Dari awal aku sudah mencoba untuk membuat batasan. Berkali-kali mensugesti diri bahwa hubungan ini sama seperti yang sebelumnya. "Jangan terbawa perasaan!"

Tapi pertanyaannya, apakah perasaan itu hal yang dapat dikontrol? Ya, aku lepas kendali (lagi). Dan kamu pun tahu itu. Hasilnya? Apa yang aku harapkan? Semua sudah jelas terbaca di awal. Tapi aku (lagi-lagi) melupakan batasan yang aku buat sendiri.

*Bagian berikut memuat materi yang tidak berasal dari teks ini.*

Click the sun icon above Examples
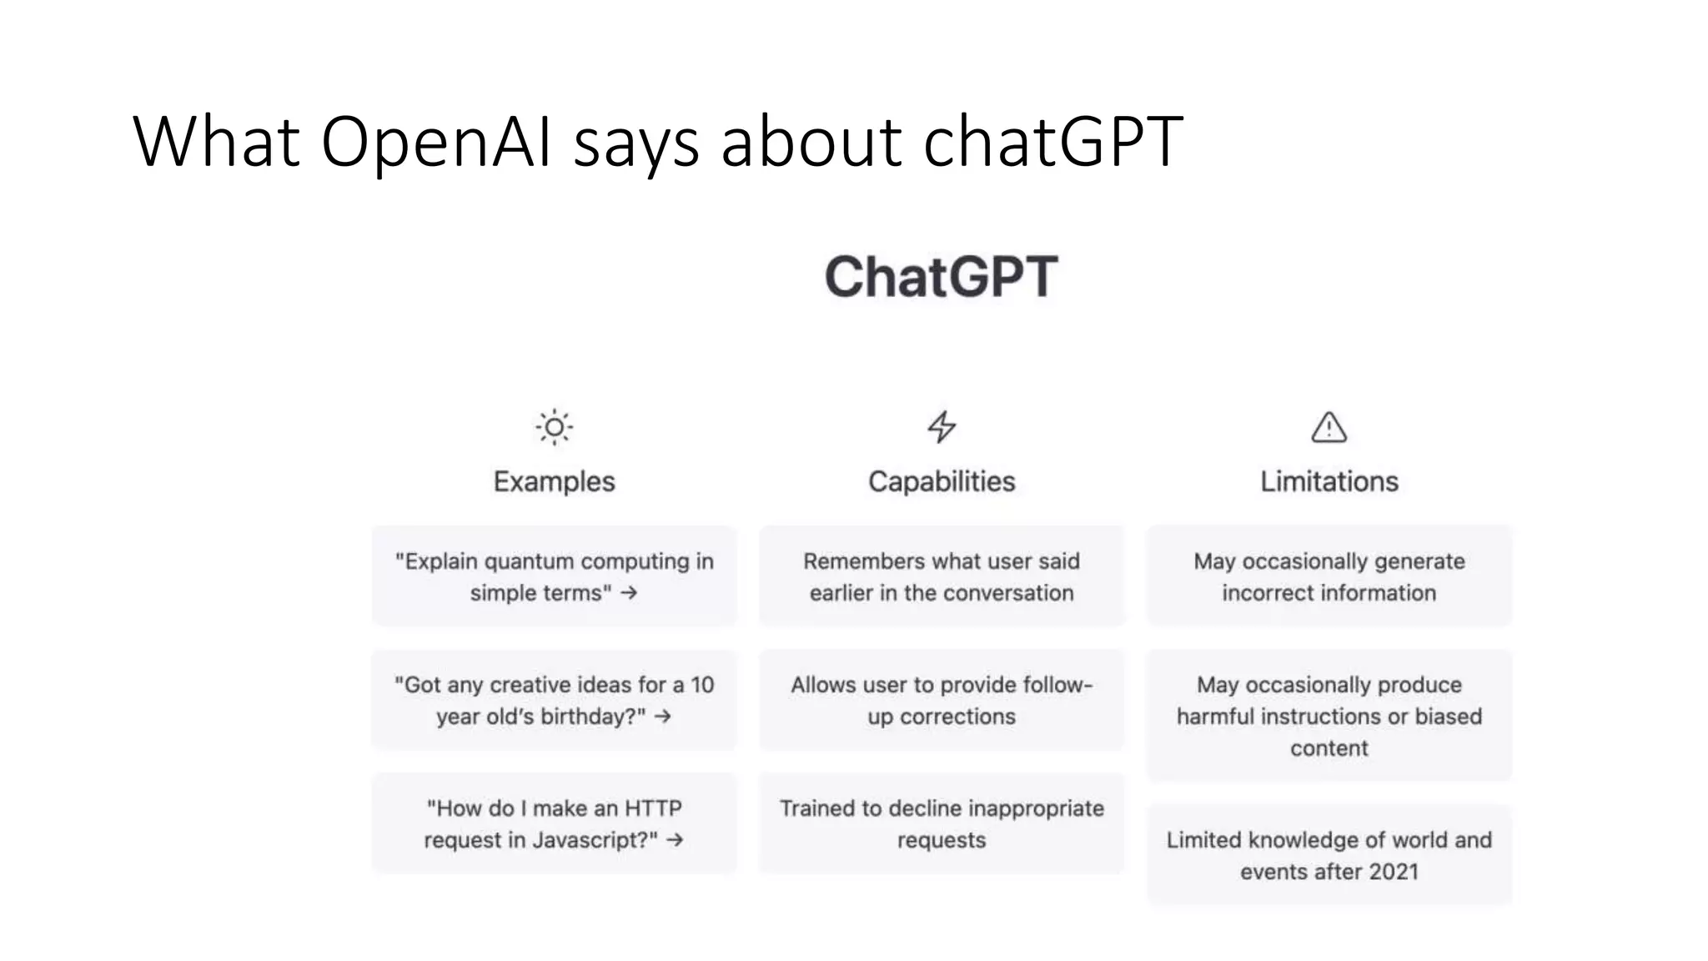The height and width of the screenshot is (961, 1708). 554,427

Sekarang, entah apa yang sedang aku rasakan. Patah hati? Kecewa? Sedih? Tidak. Biasa saja. Air mataku seolah terkuras habis. Aku hanya termenung tanpa tahu perasaan macam apa yang aku rasakan ini.

Malam itu, dengan keadaan sama-sama mabuk, aku mencari celah untuk meluapkan isi kepalaku. Please, aku hanya ingin menangis, selayaknya orang patah hati, seperti biasanya.

"Eh, kamu umur segini kok belum nikah? Apa jangan-jangan kamu takut berkomitmen?"

"Belum mau, bukan tidak mau. Cuma gimana ya? Masih ribet aja."

"Kalo aku perhatiin nih ya, biasanya orang-orang seumuranmu yang belum nikah tu ya karena h*mo."

"Enak aja. Gak lah. Aku cuma gak mau bikin orang tuaku kecewa lagi."

"Kenapa emangnya?"

"Ya dulu sempet gagal nikah dua kali. Udah saling ngenalin orang tua loh. Udah mau beli cincin juga."

Deg... aku yang sempat mengalaminya juga jelas tahu bagaimana rasanya. Aku tidak pernah tahu keadaan orang ini sebenarnya. Dari luar terlihat santai. Bahkan saat menceritakan masalahnya di masa lalu pun dia masih bisa terlihat tenang. Tapi jika aku perhatikan, ada satu sisi yang berusaha keras dia sembunyikan. 

"Kamu tahu, seharusnya dari awal aku gak curhat sama kamu."

"....."

"Kamu tahu kan maksudku?"

"Ya paham. Tapi ya karena kamu itu mikirnya macem-macem. Jadi pikirannya kemana-mana."

"Jadi kamu mau kita itu FWB aja?"

"Apa itu?"

"Friends with Benefits."

"Loh, emangnya cuma aku aja yang dapet benefit-nya? Kamu gak?"

Aku terdiam. Karena memang benar yang dikatakannya. Tapi air mataku masih tertahan. Dan dia pun memulai pembicaraan kembali.

"Kan dari awal aku udah bilang, temen cewekku itu banyak. Selama gak merugikan kenapa gak? Yang penting kan sama-sama nyaman toh?"

Aku tidak bisa berkata apa-apa. Tangisku mulai pecah.

"Apa aku nyakitin kamu?"

Kenapa dia menanyakan hal yang sudah jelas jawabannya seperti itu? Tangisku pun semakin menjadi. Dia hanya diam memperhatikan. Tidak ada kata-kata penenang. Seolah menungguku untuk bicara kembali. Saat tangisku mulai mereda, dia membelai rambutku, aku refleks mengelak.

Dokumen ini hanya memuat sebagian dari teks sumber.